Si legge che neanche una denuncia fatta alla Corte costituzionale turca di Ankara abbia avuto successo. I due avvocati, trasferiti sotto osservazione e contro la loro volontà in diversi ospedali di Istanbul, avevano deciso di trasformare lo sciopero in un “digiuno mortale” il 5 aprile, “Giornata degli avvocati”.
Nel complesso dei procedimenti contro presunti membri del Dhkp-C (Fronte rivoluzionario di liberazione popolare), gli avvocati sono stati condannati a lunghe pene detentive in base alle leggi sul terrorismo, a causa delle dichiarazioni contraddittorie di un testimone chiave. Con la loro protesta, i due avvocati invocavano un processo equo. Timtik è la quarta vittima del processo Dhkp-C.

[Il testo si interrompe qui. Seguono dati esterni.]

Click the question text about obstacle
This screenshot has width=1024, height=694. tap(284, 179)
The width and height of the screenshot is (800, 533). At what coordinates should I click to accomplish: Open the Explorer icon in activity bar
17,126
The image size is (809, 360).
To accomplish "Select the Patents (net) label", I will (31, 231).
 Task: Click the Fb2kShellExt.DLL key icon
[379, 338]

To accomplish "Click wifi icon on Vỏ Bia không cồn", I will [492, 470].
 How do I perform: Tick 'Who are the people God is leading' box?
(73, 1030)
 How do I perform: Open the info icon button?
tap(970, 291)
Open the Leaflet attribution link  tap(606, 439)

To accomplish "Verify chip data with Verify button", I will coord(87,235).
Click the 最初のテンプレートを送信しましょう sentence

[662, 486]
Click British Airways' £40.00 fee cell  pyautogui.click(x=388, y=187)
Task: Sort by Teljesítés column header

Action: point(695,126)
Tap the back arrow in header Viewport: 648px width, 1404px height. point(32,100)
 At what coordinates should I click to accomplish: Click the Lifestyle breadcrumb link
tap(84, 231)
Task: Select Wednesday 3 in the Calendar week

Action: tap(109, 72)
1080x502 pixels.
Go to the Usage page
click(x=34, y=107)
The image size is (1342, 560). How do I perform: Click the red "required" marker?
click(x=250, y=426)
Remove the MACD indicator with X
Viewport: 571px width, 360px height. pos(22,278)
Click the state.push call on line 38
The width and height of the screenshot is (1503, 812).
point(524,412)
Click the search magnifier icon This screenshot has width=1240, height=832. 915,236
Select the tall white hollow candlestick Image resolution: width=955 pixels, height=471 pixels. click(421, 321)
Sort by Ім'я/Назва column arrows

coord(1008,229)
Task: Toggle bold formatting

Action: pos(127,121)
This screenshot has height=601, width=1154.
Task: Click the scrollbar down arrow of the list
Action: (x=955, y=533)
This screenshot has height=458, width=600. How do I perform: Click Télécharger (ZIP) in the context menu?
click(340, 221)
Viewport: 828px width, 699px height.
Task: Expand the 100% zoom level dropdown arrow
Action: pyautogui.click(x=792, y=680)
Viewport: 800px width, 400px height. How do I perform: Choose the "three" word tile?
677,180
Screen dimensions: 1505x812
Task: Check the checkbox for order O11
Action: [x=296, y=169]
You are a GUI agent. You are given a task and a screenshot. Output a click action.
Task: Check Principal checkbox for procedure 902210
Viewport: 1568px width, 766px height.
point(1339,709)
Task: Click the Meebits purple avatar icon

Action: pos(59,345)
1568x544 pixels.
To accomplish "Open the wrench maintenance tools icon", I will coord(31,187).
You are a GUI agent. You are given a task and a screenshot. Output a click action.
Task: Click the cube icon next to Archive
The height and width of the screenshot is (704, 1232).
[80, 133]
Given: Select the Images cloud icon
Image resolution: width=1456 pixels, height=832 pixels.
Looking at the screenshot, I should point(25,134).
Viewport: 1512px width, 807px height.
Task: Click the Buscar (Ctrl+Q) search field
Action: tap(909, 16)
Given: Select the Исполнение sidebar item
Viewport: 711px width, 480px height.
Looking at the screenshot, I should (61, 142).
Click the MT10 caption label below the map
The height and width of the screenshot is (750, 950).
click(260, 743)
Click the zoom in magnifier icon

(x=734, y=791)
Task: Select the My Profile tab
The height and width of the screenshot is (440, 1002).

Non so, francamente, se morire così possa avere un senso. In un mondo ideale, non lo avrebbe.
Non tanto per il gesto, che a mio modestissimo parere, è stato unico e coraggioso. Ma per la risposta data dalla comunità internazionale e per il silenzio che ha accompagnato la scomparsa di questa giovane vita.
Anteporre i propri bisogni, addirittura la propria vita, ad una causa universale come quello del riconoscimento del diritto dell’uomo e della sua dignità, merita una forte riflessione. Perché davanti alla vita l’uomo non perde il coraggio, ma è la scelta della morte per il bene comune che mette chiunque in difficoltà. Un gesto d’amore che va oltre ogni logica e davanti quale non si può tacere.
Nel 2020 non vorremmo più assistere o leggere notizie del genere e invece la realtà ci provoca ogni giorno per riportarci alla nostra dimensione. Una dimensione fatta di protagonismi, prevaricazioni, crudeltà che continuano ad alimentare le prede espansionistiche di coloro che sotto il manto del proprio credo continuano ad accendere guerre e scontri.
Oggi, chi ancora è in prigione, vive una protesta silenziosa che sta portando avanti con dignità e coraggio. Uomini e donne armati solo di umanità e giustizia che si stanno scontrando contro il muro della violenza e prepotenza.
Ma che senso ha la vita umana se ad una giovane donna viene permesso di togliersi la vita in questa maniera? Sino a morire di stenti? Perché si deve arrivare a tanto per restituire alle persone i loro naturali diritti?
Significa dunque che la vita di qualcuno vale meno della vita di un altro? Che lo Stato ha la possibilità di decidere della vita degli uomini?
È già successo in passato e, nonostante i negazionisti che continuano a vagheggiare nella loro follia, si è riusciti a ripristinare un ordine, uno Stato e a volte persino una democrazia. Perché la dignità dell’uomo, e la vita di ognuno di noi, vale quanto quella di chiunque altro e senza alcuna distinzione.
La dignità dell’uomo e il rispetto della vita sono condizioni necessarie per lo sviluppo della civiltà. Chi si macchia di tali crimini, direttamente o indirettamente, commette gli stessi errori del passato. Chi si macchia di tali crimini nega l’uomo e non merita di essere chiamato tale.